Celebrity or Character: Elders, What’s Your Choice for the Pulpit?

red carpet In the 1990’s then-president Bill Clinton is alleged to have said, “Character doesn’t matter” after the Clinton-Lewinsky sex scandal came to light. He asked voters to focus on his track record and effectiveness in office in deciding whether to vote for him or George H. W. Bush in the upcoming presidential election. Skip the question of character he argued, only the results count.

In the realm of politics and elections I find such logic disconcerting, but not surprising.

In the realm of church leadership, I find such logic antithetical to the gospel message.

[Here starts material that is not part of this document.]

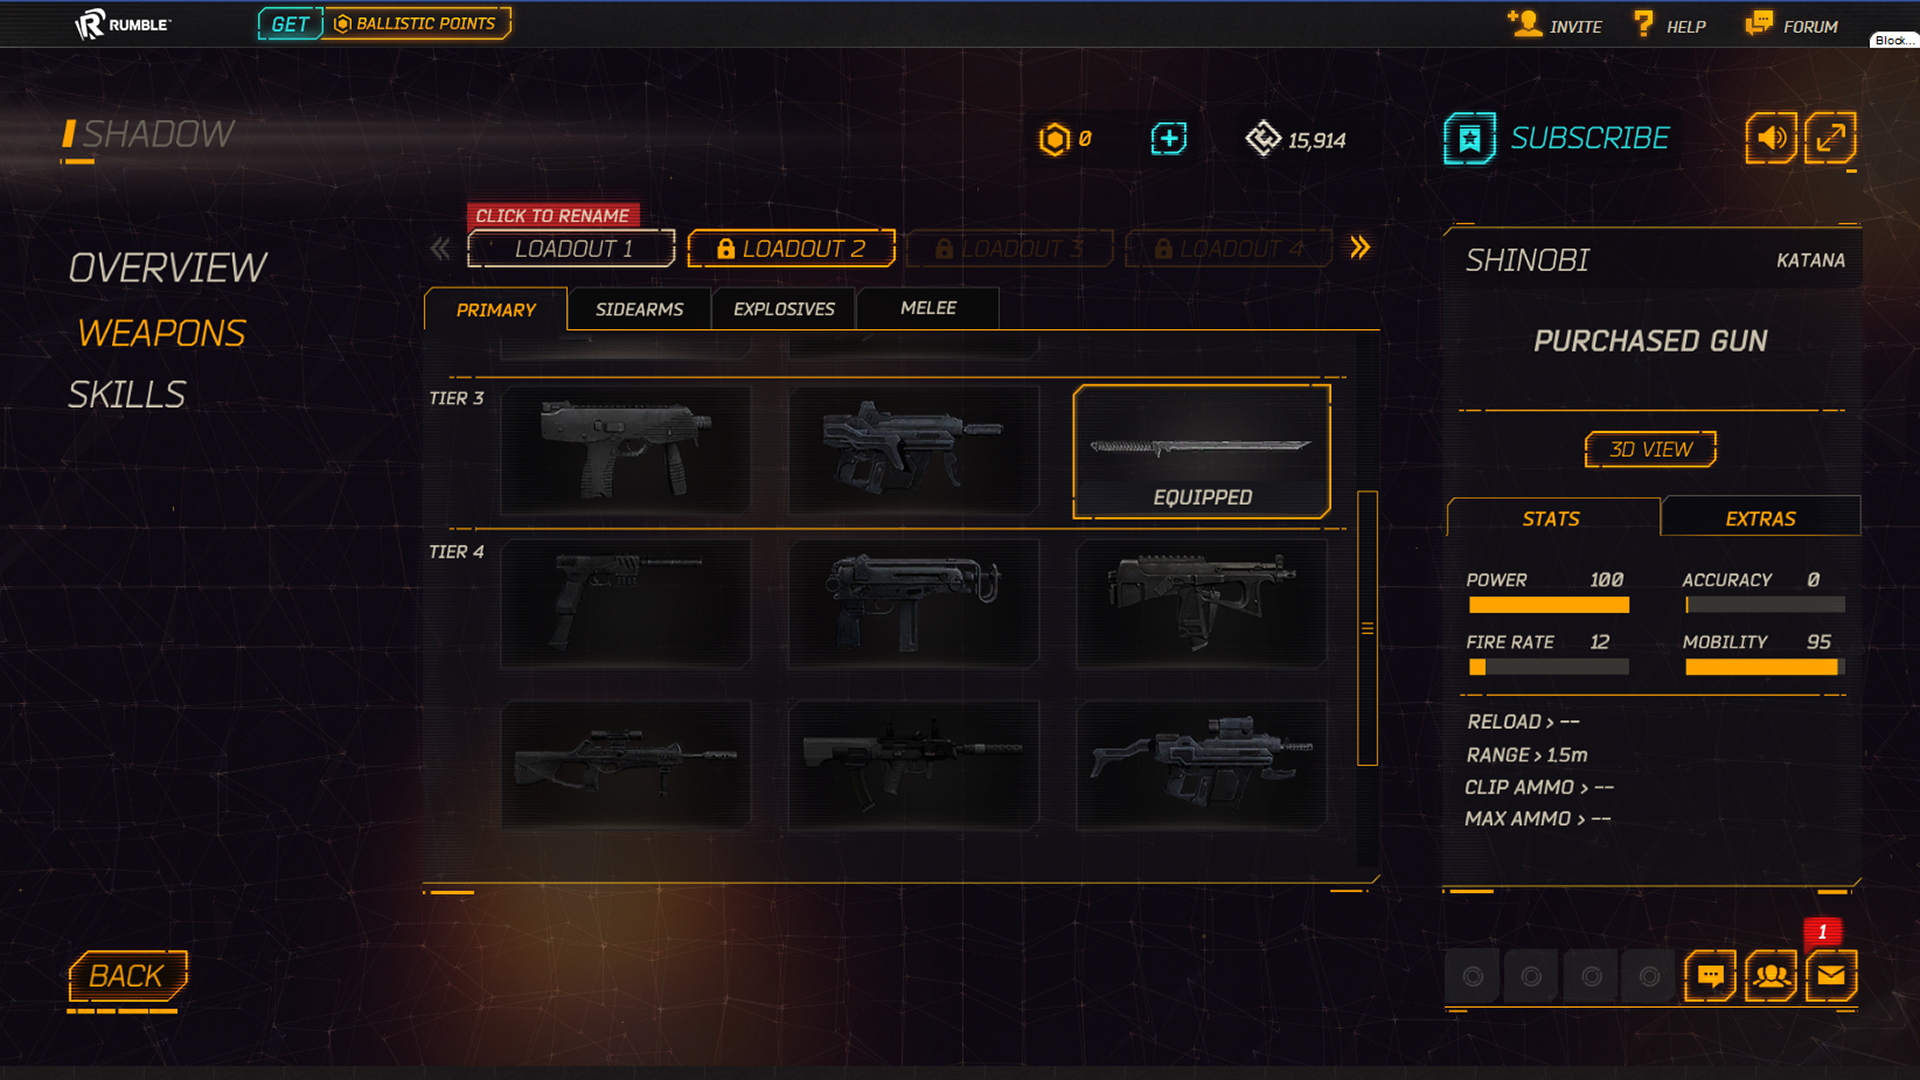Click the Subscribe bookmark icon
This screenshot has width=1920, height=1080.
click(x=1469, y=139)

If there’s an area of leadership where character counts more than in a church setting, I can’t name it. Yet even there celebrity status and quantifiable results often outweigh character. Increased giving, growing attendance, new church plants, conversions and baptisms, book sales and budget numbers met are difficult positives to ignore.

In the political venue, voters cast a ballot to declare their decision. In Clinton’s case, voters proclaimed character did matter after all and Bush won the election.

In evangelical churches with congregational style leadership, members may influence whether a pastor with questionable character remains on staff, but the authority to make such a decision usually resides with the elder board. In elder-led churches where members don’t vote and have little say in church administrative and financial decisions, only elders can require a pastor to resign or leave.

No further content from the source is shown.